抜粋 ::
また、この構造にすることにより、後述するが、インバータを直接接続でき、交流出力の接地(グランド)あるいは中性点を、太陽電池モジュール10の接地(グランド)と一致させることができるため、安価なトランスレスインバータ等の非絶縁型インバータを接続しやすい利点がある。
【0023】
なお、図1に示す太陽電池モジュール10においては、接地する位置(接地用太陽電池セル30の位置)を、複数の太陽電池セル22の中の真中又は略中央の位置(その位置にある太陽電池セル22)としているが、本発明はこれに限定されず、複数の太陽電池セル22の中の真中の位置を中心として一端部側にある太陽電池セル22a及び他端部側にある太陽電池セル22bの位置をそれぞれ±100%とするとき、真中の位置から±10%以内、すなわち、+(プラス)10%〜−(マイナス)10%の範囲内の位置にある太陽電池セル22としても良い。
その理由は、太陽電池モジュール10において接地する位置を、複数の太陽電池セル22の中の真中から±10%以内の位置にある太陽電池セル22としても、上述の場合と同様に、両側にある発電層20(20a及び20b)の接地電位(グランド)に対する電圧の大きさを、図7に示す従来の太陽電池モジュール50に比べて、55%以下にすることができ、金属基板12と発電層20との間の電圧、したがって、その間の絶縁層14に要求される耐電圧を、従来の太陽電池モジュール50に比べて55%にすることができ、同じ耐電圧の絶縁層14を用いた場合、発電層20全体の電圧の大きさを1.8倍にすることができ、1.8倍の電圧を持つ太陽電池モジュールを作ることができるからである。

抽出した項目 ::
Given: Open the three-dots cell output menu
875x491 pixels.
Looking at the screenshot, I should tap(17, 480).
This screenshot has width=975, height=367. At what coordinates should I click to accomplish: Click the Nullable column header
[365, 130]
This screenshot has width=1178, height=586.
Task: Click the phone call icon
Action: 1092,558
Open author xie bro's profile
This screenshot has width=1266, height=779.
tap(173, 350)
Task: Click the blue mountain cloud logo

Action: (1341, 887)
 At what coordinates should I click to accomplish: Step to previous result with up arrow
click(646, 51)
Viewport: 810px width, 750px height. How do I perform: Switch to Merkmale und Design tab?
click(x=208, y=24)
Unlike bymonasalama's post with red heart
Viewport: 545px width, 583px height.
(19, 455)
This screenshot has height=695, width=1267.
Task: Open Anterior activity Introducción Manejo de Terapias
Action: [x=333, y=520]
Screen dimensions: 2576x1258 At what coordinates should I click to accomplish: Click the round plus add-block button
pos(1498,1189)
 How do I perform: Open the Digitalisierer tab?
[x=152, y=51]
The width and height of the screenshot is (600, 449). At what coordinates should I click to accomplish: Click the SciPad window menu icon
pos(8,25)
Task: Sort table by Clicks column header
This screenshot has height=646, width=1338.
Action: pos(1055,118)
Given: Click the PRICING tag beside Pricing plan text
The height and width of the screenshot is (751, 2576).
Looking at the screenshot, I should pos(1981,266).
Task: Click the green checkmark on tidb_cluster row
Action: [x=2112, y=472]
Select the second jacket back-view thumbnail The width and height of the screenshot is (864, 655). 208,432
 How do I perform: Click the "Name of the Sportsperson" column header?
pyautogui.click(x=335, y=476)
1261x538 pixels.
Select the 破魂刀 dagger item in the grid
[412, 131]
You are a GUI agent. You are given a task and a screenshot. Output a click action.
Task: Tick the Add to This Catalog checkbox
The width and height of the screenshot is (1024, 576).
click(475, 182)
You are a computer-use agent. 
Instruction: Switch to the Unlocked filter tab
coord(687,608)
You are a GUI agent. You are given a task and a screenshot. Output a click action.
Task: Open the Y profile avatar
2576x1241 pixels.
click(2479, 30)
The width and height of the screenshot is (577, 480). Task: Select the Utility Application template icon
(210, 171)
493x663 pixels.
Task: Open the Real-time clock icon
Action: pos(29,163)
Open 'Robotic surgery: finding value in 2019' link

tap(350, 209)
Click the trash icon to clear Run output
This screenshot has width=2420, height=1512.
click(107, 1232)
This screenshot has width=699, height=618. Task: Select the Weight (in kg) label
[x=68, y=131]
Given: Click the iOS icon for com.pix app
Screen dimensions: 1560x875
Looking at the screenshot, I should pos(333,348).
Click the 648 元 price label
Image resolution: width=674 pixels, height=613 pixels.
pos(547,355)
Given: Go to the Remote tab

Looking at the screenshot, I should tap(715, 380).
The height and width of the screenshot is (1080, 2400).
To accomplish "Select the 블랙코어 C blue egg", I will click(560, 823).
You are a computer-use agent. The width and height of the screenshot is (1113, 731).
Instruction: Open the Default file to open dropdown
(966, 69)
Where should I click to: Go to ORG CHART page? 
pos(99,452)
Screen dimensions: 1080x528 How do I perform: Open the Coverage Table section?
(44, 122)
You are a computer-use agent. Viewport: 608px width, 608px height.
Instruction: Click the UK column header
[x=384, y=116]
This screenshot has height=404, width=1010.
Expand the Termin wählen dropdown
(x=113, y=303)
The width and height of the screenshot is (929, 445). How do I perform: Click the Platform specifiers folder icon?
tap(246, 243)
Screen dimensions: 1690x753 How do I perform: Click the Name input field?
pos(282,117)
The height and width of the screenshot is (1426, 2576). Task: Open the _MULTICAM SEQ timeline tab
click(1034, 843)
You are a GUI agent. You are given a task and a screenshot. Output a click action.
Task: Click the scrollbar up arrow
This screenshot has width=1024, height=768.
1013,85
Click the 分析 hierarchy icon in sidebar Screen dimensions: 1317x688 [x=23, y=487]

作業内容 ::
A - 太陽電池モジュールの抜粋で、「また、この構造にすることによ」で始まり「陽電池セル22としても良い。」まで続く部分を、「安価な」を「低コストの」に置き換えて書き直してください。
B - 太陽電池モジュールについての抜粋を、最後の文の後から書き進めてください。

回答 ::
A -
また、この構造にすることにより、後述するが、インバータを直接接続でき、交流出力の接地(グランド)あるいは中性点を、太陽電池モジュール10の接地(グランド)と一致させることができるため、低コストのトランスレスインバータ等の非絶縁型インバータを接続しやすい利点がある。
【0023】
なお、図1に示す太陽電池モジュール10においては、接地する位置(接地用太陽電池セル30の位置)を、複数の太陽電池セル22の中の真中又は略中央の位置(その位置にある太陽電池セル22)としているが、本発明はこれに限定されず、複数の太陽電池セル22の中の真中の位置を中心として一端部側にある太陽電池セル22a及び他端部側にある太陽電池セル22bの位置をそれぞれ±100%とするとき、真中の位置から±10%以内、すなわち、+(プラス)10%〜−(マイナス)10%の範囲内の位置にある太陽電池セル22としても良い。

B -
【0024】
また、このような場合も、上述の場合と同様に、発電層20の複数の太陽電池セル22の中に中性点となる接地点(グランド)を持たせていることなるので、従来の太陽電池モジュール50に比べて、金属基板12と発電層20との間の浮遊容量の影響を小さくすることができ、1モジュールあたりの出力電圧を高くすることができ、高電圧の太陽電池モジュールを作るのに適している。
また、このような構造にして、安価なトランスレスインバータ等の非絶縁型インバータを直接接続した場合、交流出力の接地(グランド)あるいは中性点と、太陽電池モジュール10の接地(グランド)とを完全に一致させることはできないが、このずれによる漏洩電流は、従来技術において述べたように漏電ブレーカ等の回路遮断器を不要動作させてしまうほど大きくはないからである。
【0025】
換言すれば、安価なトランスレスインバータ等の非絶縁型インバータを直接接続した場合に漏電ブレーカ等の回路遮断器を不要動作させない程度のずれであれば、真中の位置からどのような位置にずれていても良い。すなわち、真中の位置からずれ量は、接続されるインバータや漏電ブレーカ等の回路遮断器に応じて設定するようにしても良い。
なお、以上のような理由から、本発明においては、接地する位置を真中の位置から±5%以内、すなわち、+(プラス)5%〜−(マイナス)5%の範囲内の位置にある太陽電池セル22とするのがより好ましいのはもちろんである。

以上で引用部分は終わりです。